5.7.23

Não são imigrantes, são franceses

Teresa de Sousa, opinião, in Público

Os temas da actualidade global, pelo olhar de Teresa de Sousa.


Caro leitor, cara leitora,

Começo por confessar que Paris é, para mim, uma espécie de segunda pátria. Foi lá que vivi o meu exílio; pouco tempo, é verdade, mas o suficiente para ter experimentado pela primeira vez a maravilhosa sensação de viver em liberdade.

Nessa altura, os imigrantes portugueses (centenas de milhares) ainda viviam em condições precárias, mas os "argelinos" ou "magrebinos" serviam-lhes de "pára-raios" – ouvi esta expressão num comentário de um autarca português em França durante a rebelião dos jovens dos banlieues parisienses e das cidades que rodeiam a capital francesa. Nessa altura, se houvesse um distúrbio, um crime, um roubo, uma bagarre, a culpa só podia ser deles. Os tempos eram outros. Tinha passado relativamente pouco tempo sobre a independência da Argélia – um acontecimento profundamente traumático para a França.

Registos de indicação de texto e de elementos
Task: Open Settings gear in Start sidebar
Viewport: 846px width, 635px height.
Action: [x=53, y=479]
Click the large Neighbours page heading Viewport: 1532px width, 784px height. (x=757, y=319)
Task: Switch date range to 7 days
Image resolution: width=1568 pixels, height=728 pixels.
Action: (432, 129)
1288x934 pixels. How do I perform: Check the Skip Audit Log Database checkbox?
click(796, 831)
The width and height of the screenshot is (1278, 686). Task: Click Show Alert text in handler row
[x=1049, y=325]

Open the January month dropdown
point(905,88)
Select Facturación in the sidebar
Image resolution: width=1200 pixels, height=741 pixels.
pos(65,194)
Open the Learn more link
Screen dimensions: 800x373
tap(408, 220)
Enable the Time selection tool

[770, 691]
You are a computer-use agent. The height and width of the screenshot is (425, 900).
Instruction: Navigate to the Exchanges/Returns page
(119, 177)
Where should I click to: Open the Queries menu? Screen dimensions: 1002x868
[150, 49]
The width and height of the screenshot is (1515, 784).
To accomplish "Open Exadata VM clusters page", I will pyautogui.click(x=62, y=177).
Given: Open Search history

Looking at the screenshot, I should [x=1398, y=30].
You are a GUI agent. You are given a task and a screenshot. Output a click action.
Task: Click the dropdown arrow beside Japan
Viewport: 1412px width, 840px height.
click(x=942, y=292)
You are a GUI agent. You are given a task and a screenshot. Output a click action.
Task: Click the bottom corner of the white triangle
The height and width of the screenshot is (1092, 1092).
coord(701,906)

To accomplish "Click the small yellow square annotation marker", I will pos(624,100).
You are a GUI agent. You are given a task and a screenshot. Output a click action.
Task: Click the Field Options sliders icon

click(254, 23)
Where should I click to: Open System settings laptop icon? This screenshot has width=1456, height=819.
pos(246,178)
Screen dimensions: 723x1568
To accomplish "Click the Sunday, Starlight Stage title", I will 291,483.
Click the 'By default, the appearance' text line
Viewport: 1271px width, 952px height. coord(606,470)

§ **Requisitos do exercício**
1/ Reproduza fielmente o trecho do excerto que vai de "Caro leitor, cara" a "viver em liberdade.".
2/ Enumere as ocorrências cuja culpa, segundo o excerto, só podia ser dos "argelinos" ou "magrebinos".
Os registos não fazem falta neste exercício.

§ **Respostas por tarefa**
1/
Caro leitor, cara leitora,

Começo por confessar que Paris é, para mim, uma espécie de segunda pátria. Foi lá que vivi o meu exílio; pouco tempo, é verdade, mas o suficiente para ter experimentado pela primeira vez a maravilhosa sensação de viver em liberdade.

2/ um distúrbio, um crime, um roubo, uma bagarre